**SUPPLIED DATA**

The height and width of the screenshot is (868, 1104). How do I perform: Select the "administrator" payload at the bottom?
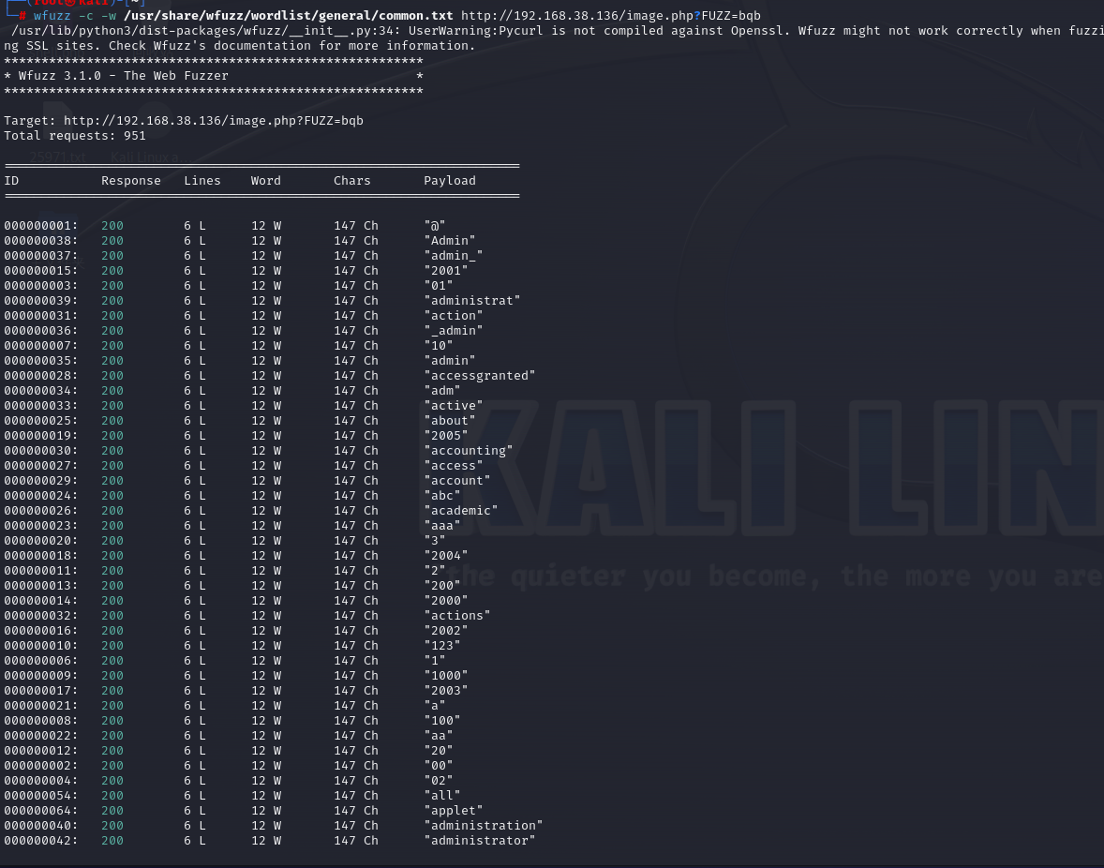click(x=480, y=840)
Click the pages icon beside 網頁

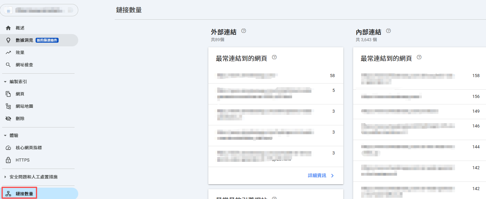[x=8, y=94]
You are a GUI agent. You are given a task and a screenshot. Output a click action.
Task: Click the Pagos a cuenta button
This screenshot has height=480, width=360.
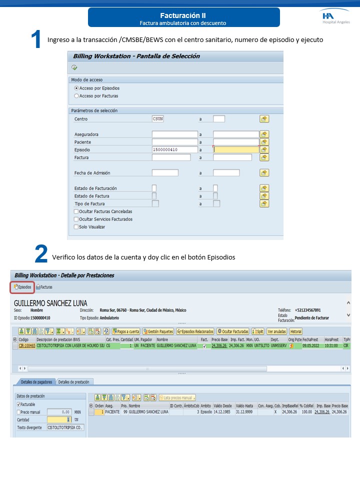[126, 332]
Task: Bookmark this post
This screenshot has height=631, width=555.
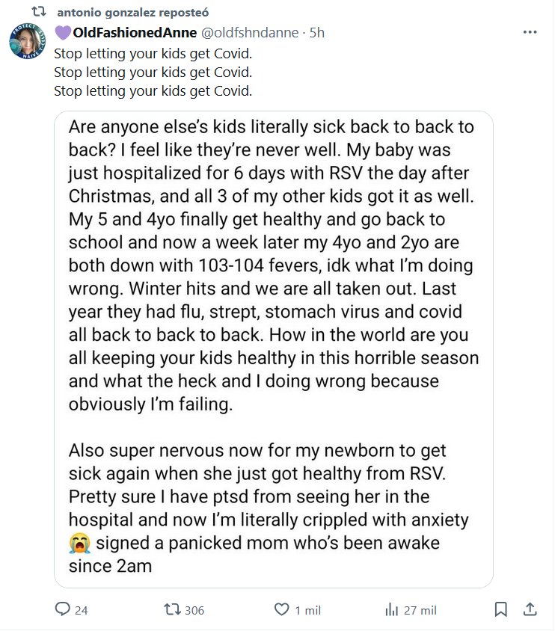Action: (x=502, y=610)
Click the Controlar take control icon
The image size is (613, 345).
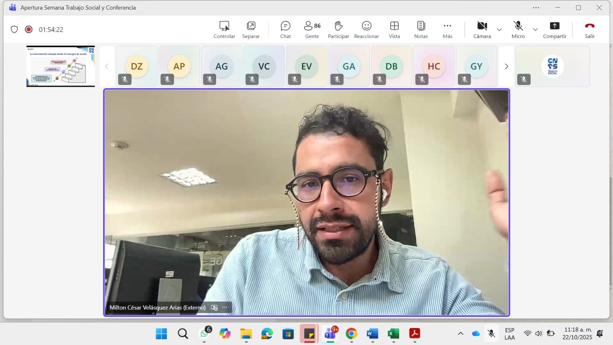point(224,30)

**ABOUT THIS TASK**
Print each entry shown above with exact wording and no pictures.

**SOLUTION FOR THIS EXERCISE**
The height and width of the screenshot is (868, 1104). How do I perform: Select the "administrator" payload at the bottom?
click(x=480, y=840)
Click the pages icon beside 網頁

[x=8, y=94]
You are a GUI agent. You are given a task and a screenshot. Output a click action.
Task: Click the Pagos a cuenta button
This screenshot has height=480, width=360.
[126, 332]
Task: Bookmark this post
This screenshot has height=631, width=555.
Action: (x=502, y=610)
Click the Controlar take control icon
The image size is (613, 345).
point(224,30)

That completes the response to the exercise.